Zimmer M, Fink T M, Franke Y, Lichter P, Spiess J
Max-Planck-Institut für experimentelle Medizin, Abteilung Molekulare Neuroendokrinologie, Göttingen, Germany.
Gene. 1995 Jul 4;159(2):219-23. doi: 10.1016/0378-1119(95)00044-7.

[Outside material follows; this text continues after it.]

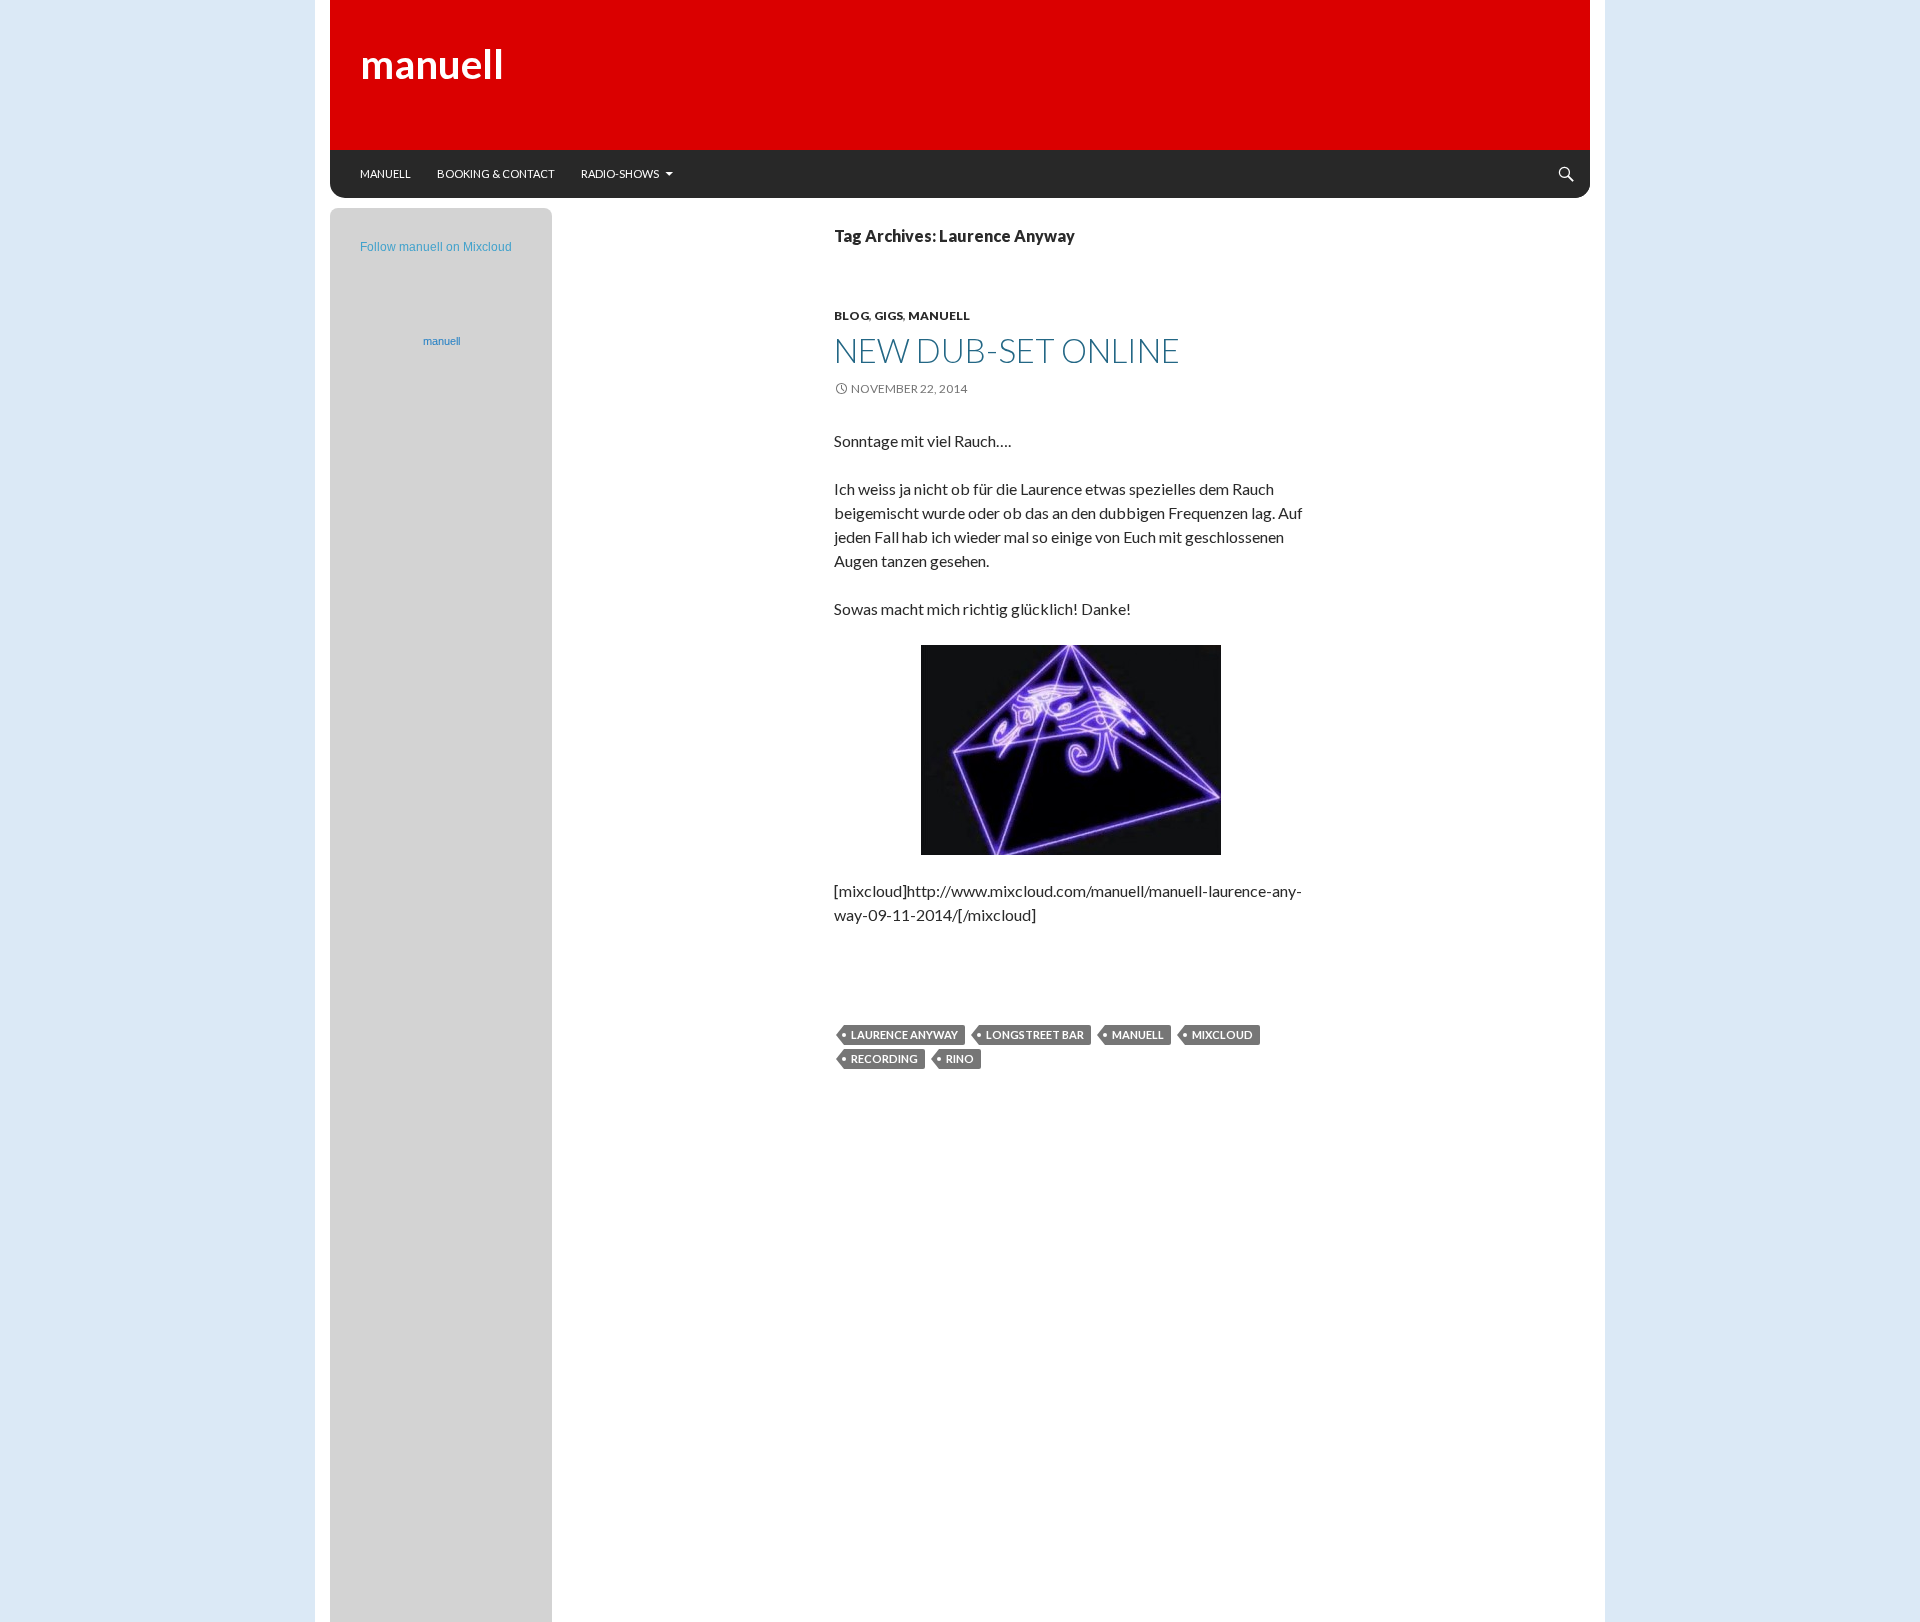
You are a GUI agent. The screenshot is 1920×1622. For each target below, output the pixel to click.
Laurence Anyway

The complete gene encoding the human N-methyl-D-aspartate receptor subunit NR1 (NMDAR1) has been isolated on a single cosmid clone. The gene is composed of 21 exons distributed over a total length of about 31 kb. More than 24 kb were sequenced. Exons 4, 20 and 21 are identical in their amino-acid sequence to those exons that are subject to alternative splicing in rat, indicating that all eight NMDAR1 isoforms found in rat will also be expressed in the human brain. Computer analysis of the pre-mRNA sequence revealed no secondary structures stable enough to explain alternative splicing. We suggest that cell-specific factors control expression of different isoforms. The promoter region contains two perfect copies of the recognition sequence for the Drosophila even-skipped protein, indicating that the developmentally regulated expression of NMDAR1 is controlled by a homeobox protein. The complete cosmid clone covering NMDAR1 was mapped to chromosome 9q34.3-qter by fluorescent in situ hybridization (FISH). The telomeric location is supported by an imperfect (CA)n repeat homologous to a subtelomeric repeat on chromosome 16p.
编码人类 N-甲基-D-天冬氨酸受体亚基 NR1(NMDAR1)的完整基因已在一个单一的黏粒克隆中分离出来。该基因由 21 个外显子组成,分布在总长约 31 kb 的区域。已对超过 24 kb 的序列进行了测序。外显子 4、20 和 21 的氨基酸序列与大鼠中发生可变剪接的那些外显子相同,这表明在大鼠中发现的所有八种 NMDAR1 异构体也将在人类大脑中表达。对前体 mRNA 序列的计算机分析未发现稳定到足以解释可变剪接的二级结构。我们认为细胞特异性因子控制不同异构体的表达。启动子区域包含果蝇偶数跳动蛋白识别序列的两个完美拷贝,这表明 NMDAR1 的发育调控表达受一个同源框蛋白控制。通过荧光原位杂交(FISH)将覆盖 NMDAR1 的完整黏粒克隆定位到 9q34.3 - qter 染色体上。端粒位置由与 16p 染色体上一个亚端粒重复同源的不完美(CA)n 重复支持。